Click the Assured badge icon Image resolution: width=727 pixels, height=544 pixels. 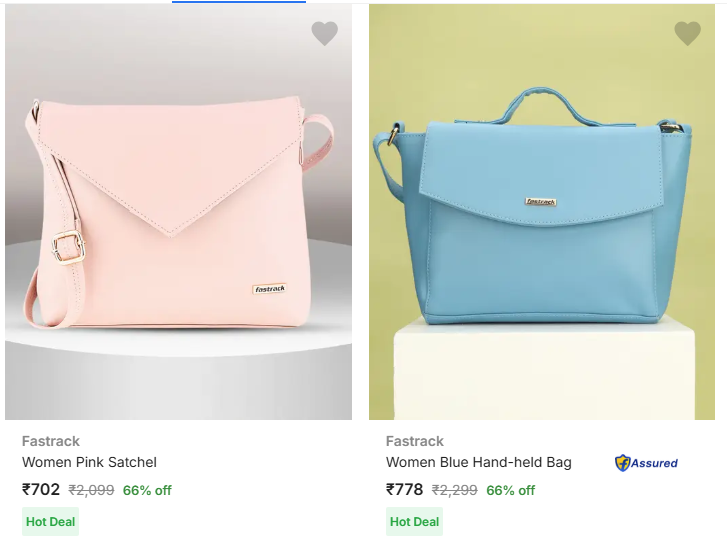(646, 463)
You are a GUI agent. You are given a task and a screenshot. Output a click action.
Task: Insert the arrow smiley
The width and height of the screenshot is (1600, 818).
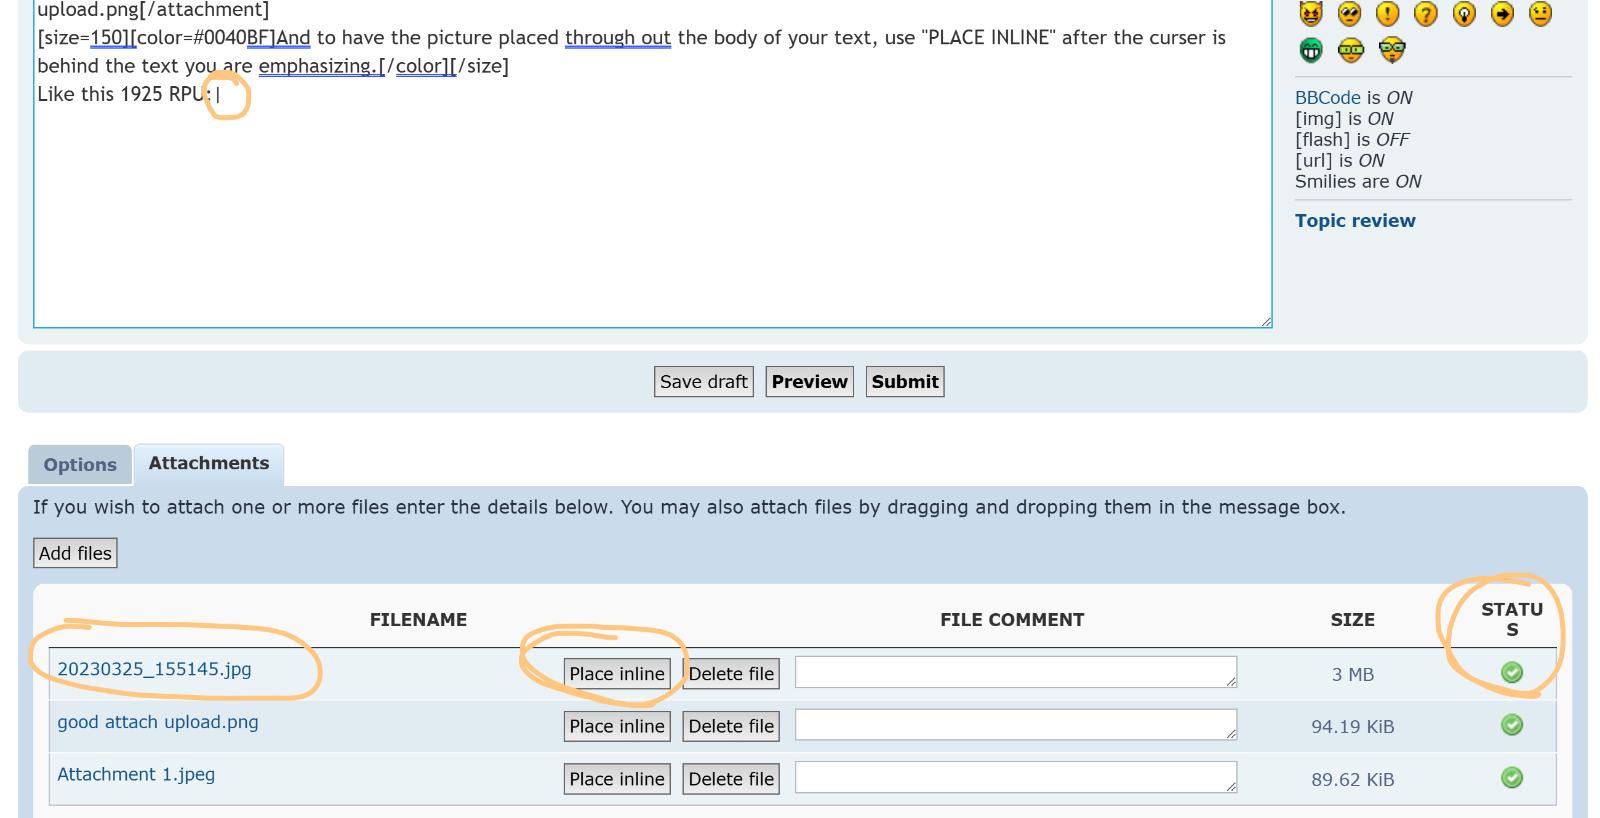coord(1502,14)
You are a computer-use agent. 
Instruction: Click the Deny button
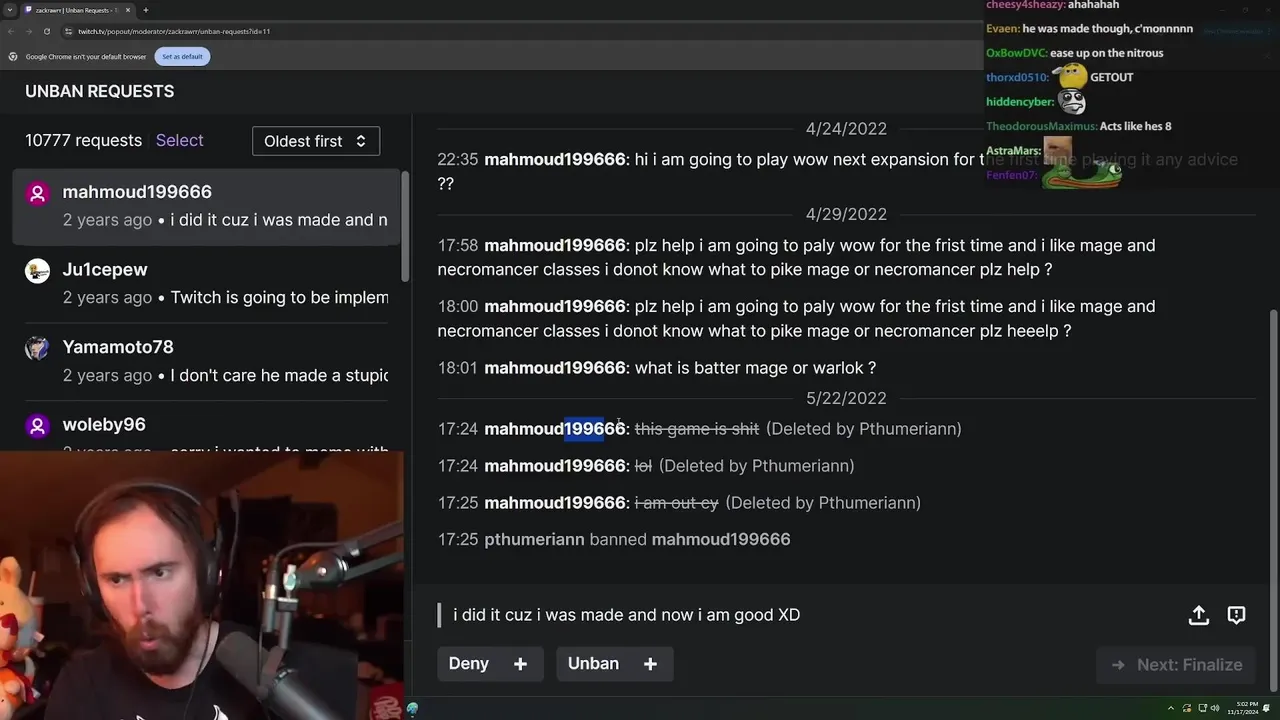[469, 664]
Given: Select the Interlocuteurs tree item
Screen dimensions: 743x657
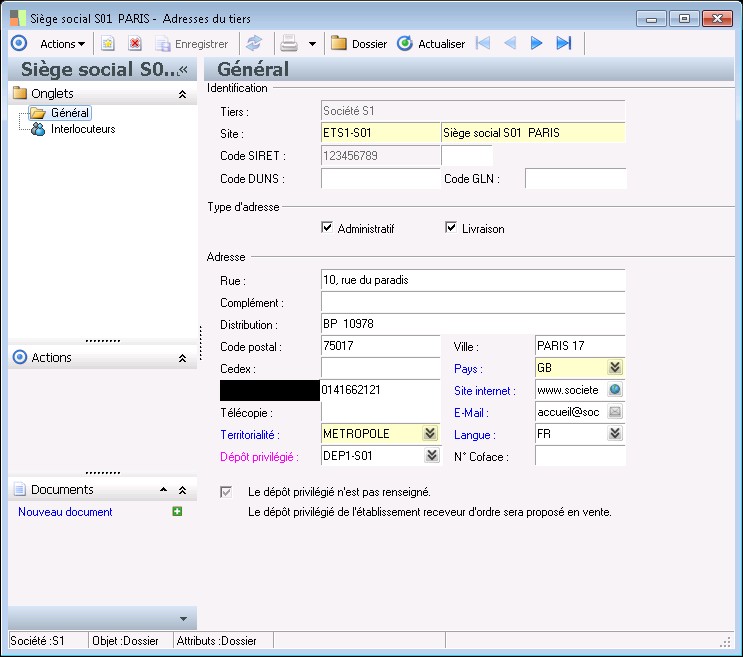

▸ **Task goal**: Number of lines with the string "agent" in the data above: report this figure and nothing more.

▸ **Reply to the exercise**: 2